Work instruction =
Return each line exactly, from the one that has "This screenshot has height=784, width=1516." through the end of the entries, both ends included. Pictures do not belong.

(Pixel coordinate grounding data)
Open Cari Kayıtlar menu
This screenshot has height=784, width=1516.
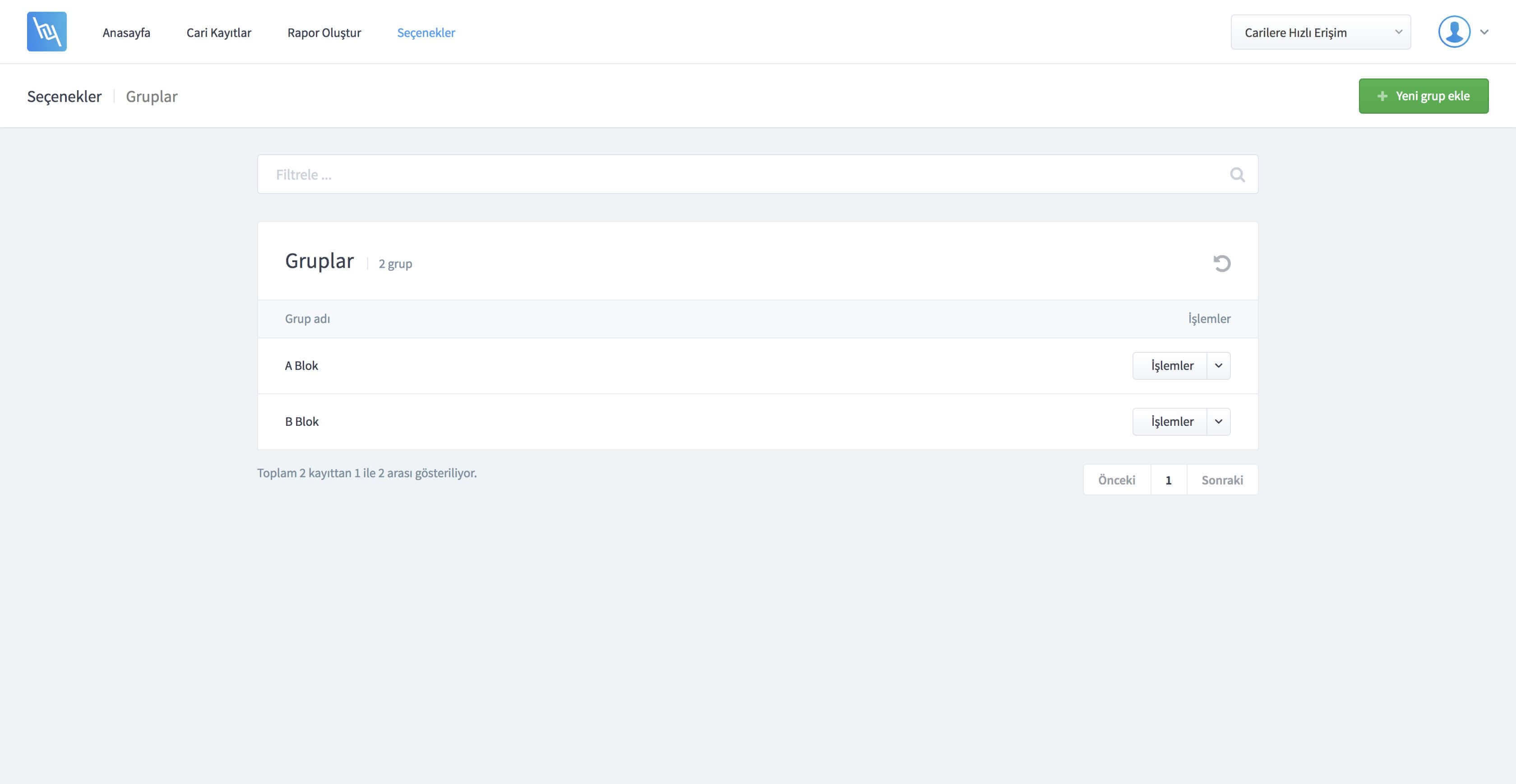[x=219, y=32]
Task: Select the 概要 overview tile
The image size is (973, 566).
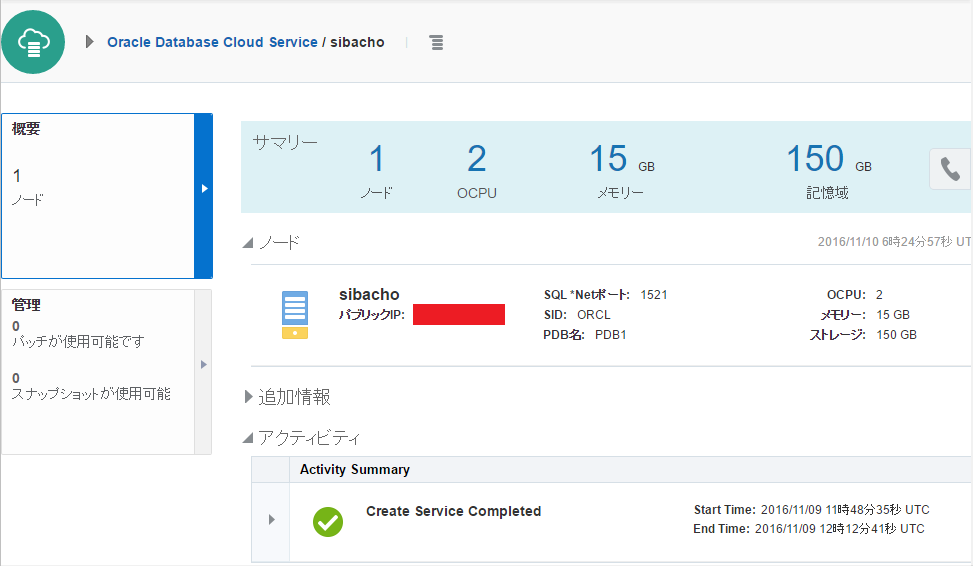Action: coord(98,195)
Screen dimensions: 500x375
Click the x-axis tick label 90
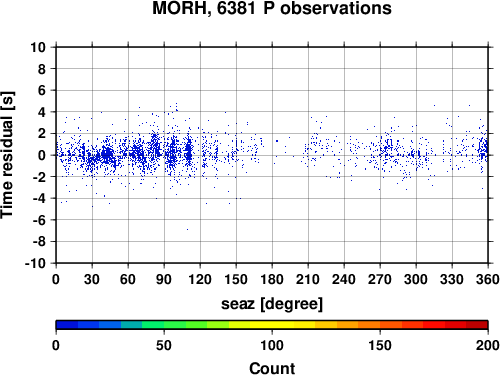[x=164, y=279]
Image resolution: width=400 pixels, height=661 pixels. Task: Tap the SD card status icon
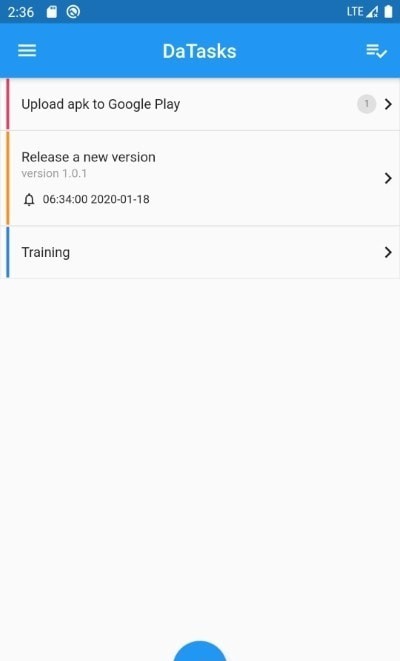[x=51, y=12]
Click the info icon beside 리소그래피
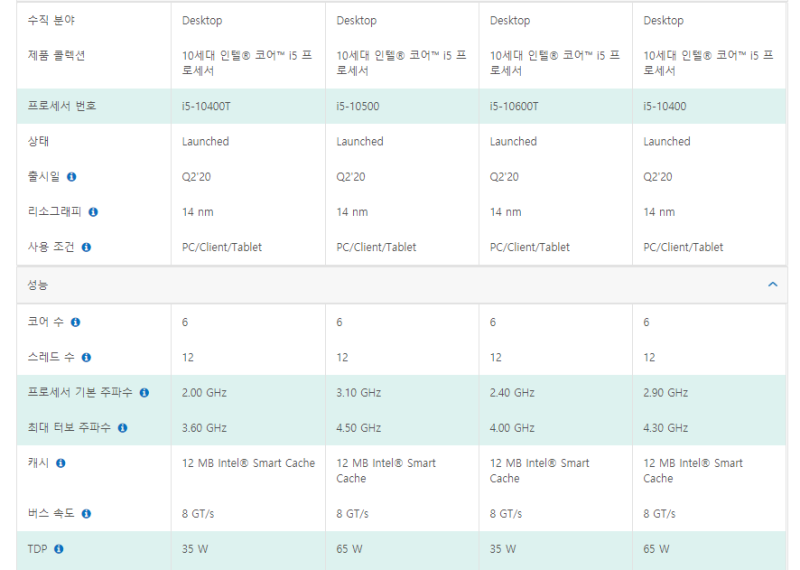Screen dimensions: 800x570 point(93,212)
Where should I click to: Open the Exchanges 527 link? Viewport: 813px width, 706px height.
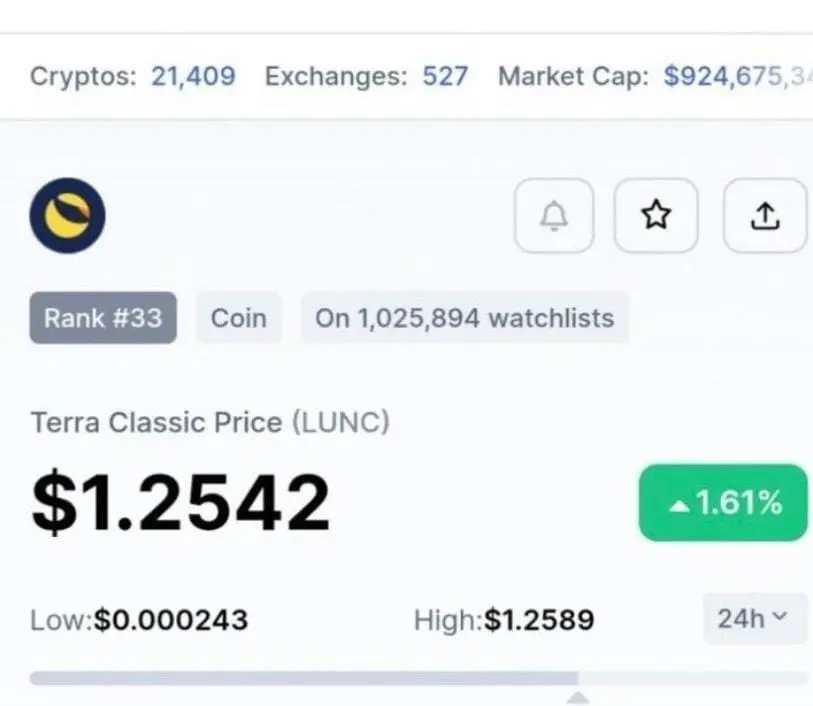coord(445,76)
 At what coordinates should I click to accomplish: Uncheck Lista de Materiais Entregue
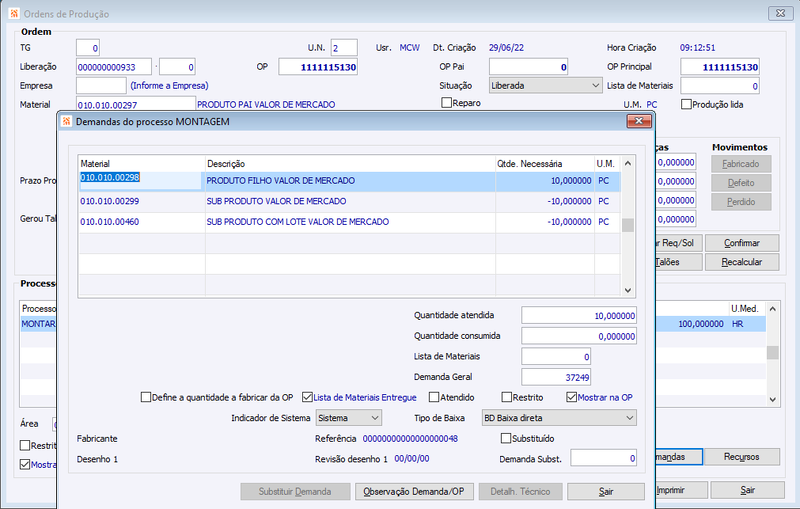coord(307,397)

Your response =
This screenshot has height=784, width=1516.
[x=219, y=32]
Task: Select the 概要 overview tile
The image size is (973, 566).
Action: coord(98,195)
Screen dimensions: 500x375
Click the x-axis tick label 90
[x=164, y=279]
Image resolution: width=400 pixels, height=661 pixels. Task: Tap the SD card status icon
[x=51, y=12]
Click the info icon beside 리소그래피
Screen dimensions: 800x570 point(93,212)
Where should I click to: Open the Exchanges 527 link? Viewport: 813px width, 706px height.
coord(445,76)
 At what coordinates should I click to accomplish: Uncheck Lista de Materiais Entregue
coord(307,397)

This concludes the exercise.